# [Aim of the exercise]
Repeat, word for word, every line from the line holding "Given: Choose the text (A) symbols group" through the final line of the entries below. Skip all pictures.

##### Extracted records

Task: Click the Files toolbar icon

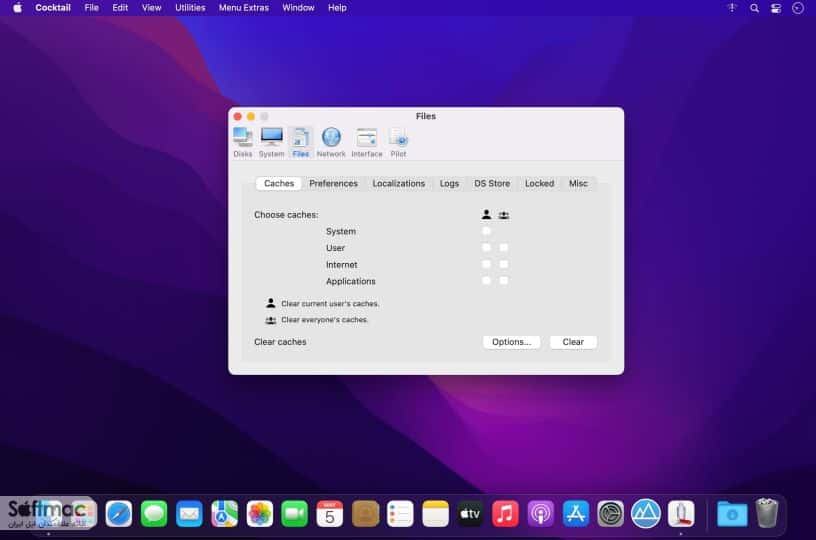Action: [301, 142]
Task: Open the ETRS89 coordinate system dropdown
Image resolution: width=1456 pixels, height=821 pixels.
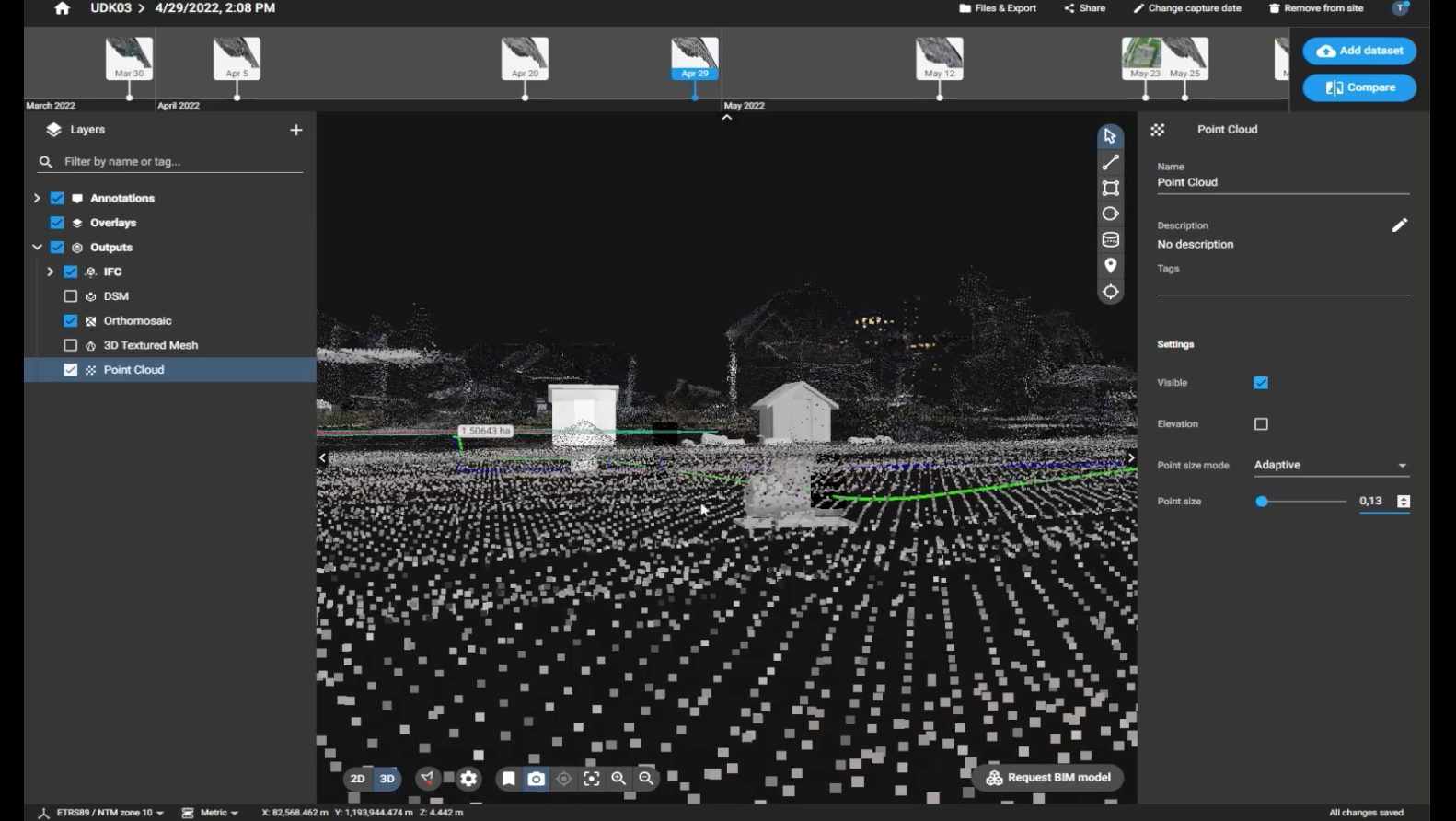Action: coord(102,813)
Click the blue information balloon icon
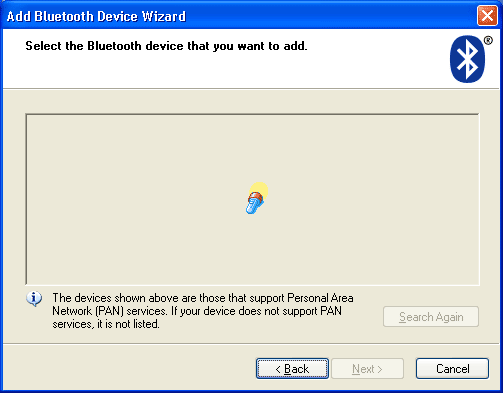Image resolution: width=503 pixels, height=393 pixels. pos(34,299)
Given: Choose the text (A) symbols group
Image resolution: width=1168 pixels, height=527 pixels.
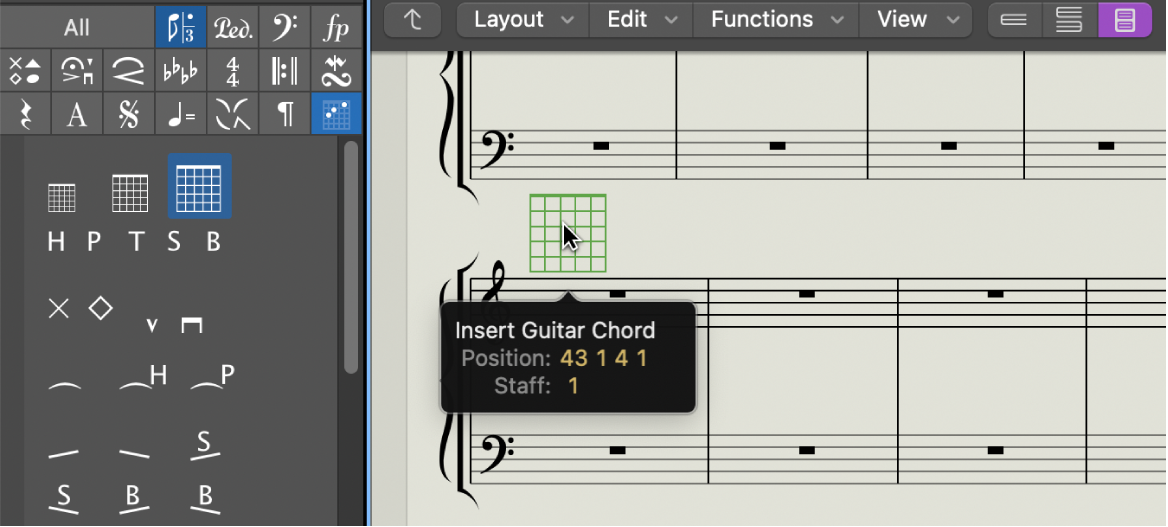Looking at the screenshot, I should (x=77, y=115).
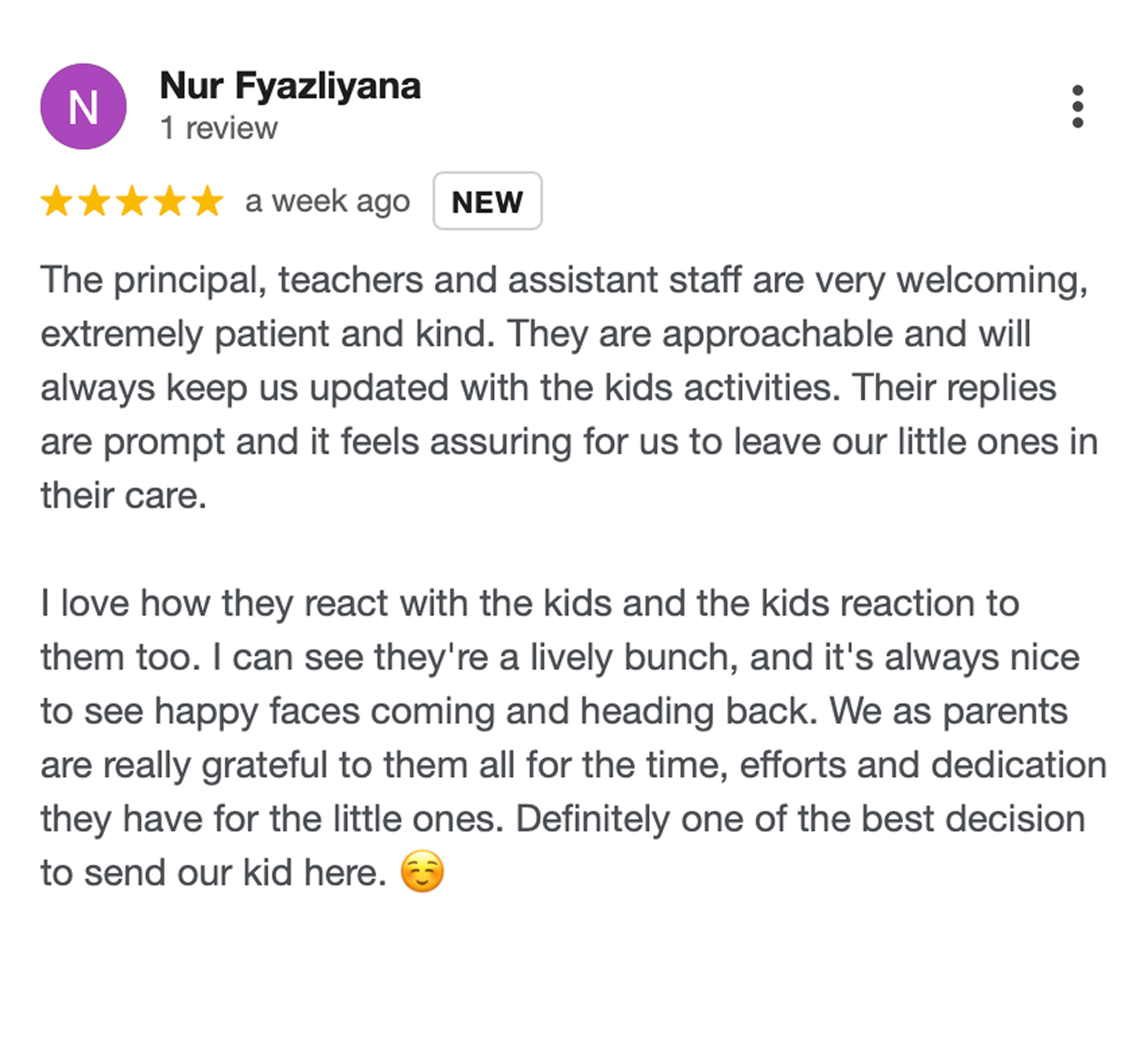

##########

# [Solution]
Given: Choose the text (A) symbols group
Image resolution: width=1168 pixels, height=527 pixels.
Looking at the screenshot, I should (x=77, y=115).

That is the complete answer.